What to work on
Find the word "computer" in the listing below. Copy every line that has it.

The records
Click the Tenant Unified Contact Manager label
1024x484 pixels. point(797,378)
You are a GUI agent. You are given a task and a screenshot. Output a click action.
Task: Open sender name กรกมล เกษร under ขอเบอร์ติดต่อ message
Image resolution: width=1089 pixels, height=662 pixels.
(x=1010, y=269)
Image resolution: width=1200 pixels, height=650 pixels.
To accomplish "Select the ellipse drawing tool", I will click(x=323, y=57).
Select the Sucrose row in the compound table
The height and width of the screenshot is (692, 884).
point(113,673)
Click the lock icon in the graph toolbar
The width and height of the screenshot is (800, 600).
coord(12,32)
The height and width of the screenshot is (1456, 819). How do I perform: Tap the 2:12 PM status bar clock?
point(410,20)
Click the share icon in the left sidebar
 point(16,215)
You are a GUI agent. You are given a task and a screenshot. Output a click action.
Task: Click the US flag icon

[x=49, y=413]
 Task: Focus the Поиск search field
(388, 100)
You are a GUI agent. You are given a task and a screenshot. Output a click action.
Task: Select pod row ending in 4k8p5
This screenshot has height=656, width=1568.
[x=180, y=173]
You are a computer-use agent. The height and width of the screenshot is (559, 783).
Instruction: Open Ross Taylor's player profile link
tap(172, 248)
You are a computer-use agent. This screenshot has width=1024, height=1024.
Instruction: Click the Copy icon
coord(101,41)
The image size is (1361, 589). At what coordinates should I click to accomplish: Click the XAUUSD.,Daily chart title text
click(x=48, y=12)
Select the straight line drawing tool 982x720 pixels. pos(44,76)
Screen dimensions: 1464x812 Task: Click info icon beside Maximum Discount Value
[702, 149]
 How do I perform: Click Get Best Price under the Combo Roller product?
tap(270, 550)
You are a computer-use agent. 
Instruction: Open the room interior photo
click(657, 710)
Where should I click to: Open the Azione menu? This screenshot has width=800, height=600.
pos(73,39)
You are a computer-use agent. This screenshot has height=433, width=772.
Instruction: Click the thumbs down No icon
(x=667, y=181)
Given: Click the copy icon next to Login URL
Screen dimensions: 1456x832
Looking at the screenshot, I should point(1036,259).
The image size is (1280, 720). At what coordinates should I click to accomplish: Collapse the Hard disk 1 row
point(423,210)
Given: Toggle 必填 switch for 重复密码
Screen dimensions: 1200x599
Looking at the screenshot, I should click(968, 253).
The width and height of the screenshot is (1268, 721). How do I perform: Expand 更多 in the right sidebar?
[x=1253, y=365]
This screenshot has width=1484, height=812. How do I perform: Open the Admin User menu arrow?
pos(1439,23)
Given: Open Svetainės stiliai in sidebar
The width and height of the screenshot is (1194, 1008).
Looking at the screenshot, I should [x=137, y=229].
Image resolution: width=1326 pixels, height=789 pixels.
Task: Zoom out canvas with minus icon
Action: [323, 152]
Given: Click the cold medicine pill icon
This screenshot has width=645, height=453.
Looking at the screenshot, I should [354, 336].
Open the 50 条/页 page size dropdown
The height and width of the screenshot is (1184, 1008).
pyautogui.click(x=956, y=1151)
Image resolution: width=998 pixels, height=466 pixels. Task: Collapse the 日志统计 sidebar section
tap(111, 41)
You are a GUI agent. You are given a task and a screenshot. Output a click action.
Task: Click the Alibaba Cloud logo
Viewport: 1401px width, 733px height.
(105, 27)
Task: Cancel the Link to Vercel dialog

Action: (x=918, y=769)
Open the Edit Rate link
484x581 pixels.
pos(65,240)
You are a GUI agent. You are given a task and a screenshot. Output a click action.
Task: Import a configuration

Answer to the problem
You are a computer-use agent. The height and width of the screenshot is (559, 783).
You are a computer-use agent. This screenshot has width=1024, height=1024.
You are a computer-use agent. 
You are a computer-use agent. This screenshot has height=433, width=772.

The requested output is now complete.